もちろん僕はあの面倒くさがりの銀さんが見舞いにやってくるわけもないと思っていた。
しかし午後、あの銀髪を揺らして、神楽ちゃんと一緒にやってきた。
家にあげてから皮肉ったれる。
「まさか銀さんが来てくれるとは思いませんでしたよ。」
「いや、俺は嫌だったんだけど神楽がどうしても行くっつってな?しっかし、バカは風邪ひかないっていうけどあれウソだったん…」
銀さんは言葉を続けられなかった。
もちろん薙刀常備の姉上がいつの間に玄関まで来て銀さんの目の前にそれをドスッと振り下ろしたからだ。

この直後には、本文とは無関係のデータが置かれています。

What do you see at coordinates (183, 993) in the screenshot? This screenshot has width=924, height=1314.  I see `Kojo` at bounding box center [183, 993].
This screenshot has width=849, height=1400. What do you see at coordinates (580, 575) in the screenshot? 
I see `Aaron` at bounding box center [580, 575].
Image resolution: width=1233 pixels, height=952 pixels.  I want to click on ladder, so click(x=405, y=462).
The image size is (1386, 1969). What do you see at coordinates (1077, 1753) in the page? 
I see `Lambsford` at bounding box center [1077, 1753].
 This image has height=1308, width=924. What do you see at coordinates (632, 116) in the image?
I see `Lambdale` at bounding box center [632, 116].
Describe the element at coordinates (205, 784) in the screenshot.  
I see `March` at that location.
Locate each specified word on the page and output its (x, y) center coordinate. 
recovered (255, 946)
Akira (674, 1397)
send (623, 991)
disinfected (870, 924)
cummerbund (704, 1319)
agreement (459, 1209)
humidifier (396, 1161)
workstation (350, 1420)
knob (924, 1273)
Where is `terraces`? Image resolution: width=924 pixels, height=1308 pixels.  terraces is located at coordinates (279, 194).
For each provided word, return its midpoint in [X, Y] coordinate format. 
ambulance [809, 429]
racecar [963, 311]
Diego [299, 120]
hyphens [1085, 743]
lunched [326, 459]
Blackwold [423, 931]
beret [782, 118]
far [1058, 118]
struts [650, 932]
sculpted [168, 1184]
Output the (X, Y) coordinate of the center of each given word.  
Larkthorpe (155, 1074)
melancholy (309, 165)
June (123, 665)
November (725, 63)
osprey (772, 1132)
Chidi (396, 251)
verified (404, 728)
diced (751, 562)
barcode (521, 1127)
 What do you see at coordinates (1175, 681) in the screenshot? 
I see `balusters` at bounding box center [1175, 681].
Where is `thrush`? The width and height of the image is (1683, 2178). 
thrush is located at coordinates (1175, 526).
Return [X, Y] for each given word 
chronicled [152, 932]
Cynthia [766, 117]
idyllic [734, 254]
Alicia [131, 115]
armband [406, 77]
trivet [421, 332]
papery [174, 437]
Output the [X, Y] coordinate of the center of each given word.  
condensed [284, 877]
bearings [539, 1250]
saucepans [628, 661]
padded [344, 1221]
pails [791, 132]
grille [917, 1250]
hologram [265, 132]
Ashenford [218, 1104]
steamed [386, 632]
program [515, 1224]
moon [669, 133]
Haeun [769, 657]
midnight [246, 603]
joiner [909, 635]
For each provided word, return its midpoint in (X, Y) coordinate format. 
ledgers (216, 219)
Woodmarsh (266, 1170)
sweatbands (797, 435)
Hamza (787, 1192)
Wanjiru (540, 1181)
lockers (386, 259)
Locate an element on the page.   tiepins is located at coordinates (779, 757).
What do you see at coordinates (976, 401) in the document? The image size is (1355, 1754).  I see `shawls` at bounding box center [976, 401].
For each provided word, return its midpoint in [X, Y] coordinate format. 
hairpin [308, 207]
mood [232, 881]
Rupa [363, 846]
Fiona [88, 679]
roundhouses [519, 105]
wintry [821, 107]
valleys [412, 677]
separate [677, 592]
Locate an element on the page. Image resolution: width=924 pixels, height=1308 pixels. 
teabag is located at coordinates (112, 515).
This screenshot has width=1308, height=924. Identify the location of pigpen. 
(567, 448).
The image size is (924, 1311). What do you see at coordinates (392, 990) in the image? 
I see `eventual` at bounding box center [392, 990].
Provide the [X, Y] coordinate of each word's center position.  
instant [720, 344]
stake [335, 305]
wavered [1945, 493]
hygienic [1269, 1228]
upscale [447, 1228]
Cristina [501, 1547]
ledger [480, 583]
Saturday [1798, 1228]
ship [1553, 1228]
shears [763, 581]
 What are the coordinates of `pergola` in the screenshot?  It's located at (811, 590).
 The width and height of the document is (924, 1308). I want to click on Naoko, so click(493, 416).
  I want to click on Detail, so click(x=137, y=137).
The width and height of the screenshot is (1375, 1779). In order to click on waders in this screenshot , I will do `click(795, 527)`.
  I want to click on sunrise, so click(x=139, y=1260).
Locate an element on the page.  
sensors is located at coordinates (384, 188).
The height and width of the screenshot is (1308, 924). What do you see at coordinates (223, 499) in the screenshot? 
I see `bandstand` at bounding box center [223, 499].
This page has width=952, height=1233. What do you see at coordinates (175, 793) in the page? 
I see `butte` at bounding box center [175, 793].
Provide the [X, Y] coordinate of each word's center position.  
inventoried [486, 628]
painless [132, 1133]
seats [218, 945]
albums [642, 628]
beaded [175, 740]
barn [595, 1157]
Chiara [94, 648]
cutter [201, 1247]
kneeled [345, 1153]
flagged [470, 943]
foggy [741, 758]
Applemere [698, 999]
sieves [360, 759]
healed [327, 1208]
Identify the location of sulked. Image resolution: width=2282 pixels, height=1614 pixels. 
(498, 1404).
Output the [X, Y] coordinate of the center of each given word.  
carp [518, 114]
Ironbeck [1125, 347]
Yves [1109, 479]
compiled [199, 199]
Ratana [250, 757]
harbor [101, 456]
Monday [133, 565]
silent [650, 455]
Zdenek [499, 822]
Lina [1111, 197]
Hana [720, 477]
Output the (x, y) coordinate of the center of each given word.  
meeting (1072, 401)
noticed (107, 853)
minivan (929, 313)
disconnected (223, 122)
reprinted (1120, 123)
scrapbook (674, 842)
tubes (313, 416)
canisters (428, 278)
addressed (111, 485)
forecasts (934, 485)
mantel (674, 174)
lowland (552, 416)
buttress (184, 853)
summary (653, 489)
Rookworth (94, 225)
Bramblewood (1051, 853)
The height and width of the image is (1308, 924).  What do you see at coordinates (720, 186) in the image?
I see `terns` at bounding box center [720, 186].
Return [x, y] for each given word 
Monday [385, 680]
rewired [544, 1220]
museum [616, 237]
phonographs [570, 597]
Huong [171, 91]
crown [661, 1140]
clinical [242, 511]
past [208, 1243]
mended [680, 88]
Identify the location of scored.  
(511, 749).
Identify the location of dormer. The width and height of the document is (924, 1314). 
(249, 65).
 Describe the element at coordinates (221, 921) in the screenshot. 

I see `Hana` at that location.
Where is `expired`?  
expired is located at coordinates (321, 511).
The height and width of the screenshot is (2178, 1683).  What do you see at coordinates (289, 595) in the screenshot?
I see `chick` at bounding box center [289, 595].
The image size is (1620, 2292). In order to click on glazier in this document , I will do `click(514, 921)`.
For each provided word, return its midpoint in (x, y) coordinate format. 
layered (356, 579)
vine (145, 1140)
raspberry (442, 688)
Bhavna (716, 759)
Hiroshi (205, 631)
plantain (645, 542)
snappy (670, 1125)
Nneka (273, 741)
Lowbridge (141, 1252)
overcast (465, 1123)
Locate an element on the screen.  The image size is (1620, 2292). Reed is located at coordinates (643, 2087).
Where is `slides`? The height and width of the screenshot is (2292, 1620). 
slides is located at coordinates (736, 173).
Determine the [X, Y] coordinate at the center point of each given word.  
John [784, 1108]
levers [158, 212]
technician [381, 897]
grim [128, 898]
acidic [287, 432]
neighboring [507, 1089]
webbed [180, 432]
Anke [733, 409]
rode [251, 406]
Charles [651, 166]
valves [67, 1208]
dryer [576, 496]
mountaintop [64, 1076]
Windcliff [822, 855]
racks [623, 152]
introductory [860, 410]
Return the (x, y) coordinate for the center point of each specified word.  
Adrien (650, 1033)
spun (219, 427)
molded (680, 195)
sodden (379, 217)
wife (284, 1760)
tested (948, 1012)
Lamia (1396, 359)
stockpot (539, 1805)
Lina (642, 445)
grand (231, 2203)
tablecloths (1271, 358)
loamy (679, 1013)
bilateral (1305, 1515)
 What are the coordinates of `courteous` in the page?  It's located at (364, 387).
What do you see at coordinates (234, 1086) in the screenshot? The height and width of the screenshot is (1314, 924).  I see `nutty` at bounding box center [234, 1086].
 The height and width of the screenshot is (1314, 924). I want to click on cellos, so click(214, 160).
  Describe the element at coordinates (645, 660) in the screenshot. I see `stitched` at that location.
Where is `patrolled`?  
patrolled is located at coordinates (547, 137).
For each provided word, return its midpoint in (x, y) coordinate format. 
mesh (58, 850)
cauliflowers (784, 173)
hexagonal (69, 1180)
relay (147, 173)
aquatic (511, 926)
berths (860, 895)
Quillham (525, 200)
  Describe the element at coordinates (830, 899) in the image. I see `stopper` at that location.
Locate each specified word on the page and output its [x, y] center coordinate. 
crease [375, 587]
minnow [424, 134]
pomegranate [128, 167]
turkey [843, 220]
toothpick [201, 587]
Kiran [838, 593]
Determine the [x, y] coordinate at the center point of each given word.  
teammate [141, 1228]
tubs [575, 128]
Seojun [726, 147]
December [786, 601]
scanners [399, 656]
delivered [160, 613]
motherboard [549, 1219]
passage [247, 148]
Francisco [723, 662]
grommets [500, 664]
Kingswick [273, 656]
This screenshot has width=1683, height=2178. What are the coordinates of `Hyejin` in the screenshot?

「あ、姉上!ダメですよ、暴れちゃ!ほら、銀さんもあんまり変なこと言わないでくださいよ!」
「だって新ちゃん…銀さんったらこの私に侮辱の言葉を言ったのよ?股間の1つや2つ、切り刻まれたって仕方ないじゃない?」
相変わらずの笑顔で言う姉上。
「いや、股間は1つしかありませんから…。」
「ま、元気そうで何よりじゃねーか。」
相変わらずやはり適当な銀さん。やはり結局いつも疲れるのはツッコミの僕なんだ。
「さあ、姉上、布団に戻ってください。」
布団に入れるようにと掛け布団を再び持ち上げるとそこにまたややこしいのが出現した。
メキメキッ
「テメェ人の布団で何してんだ?アァ?」
姉上の布団にいつのまにゴリラが。
そしてそのゴリラの頭に姉上が足を乗せていた。というか踏み潰そうとしていた。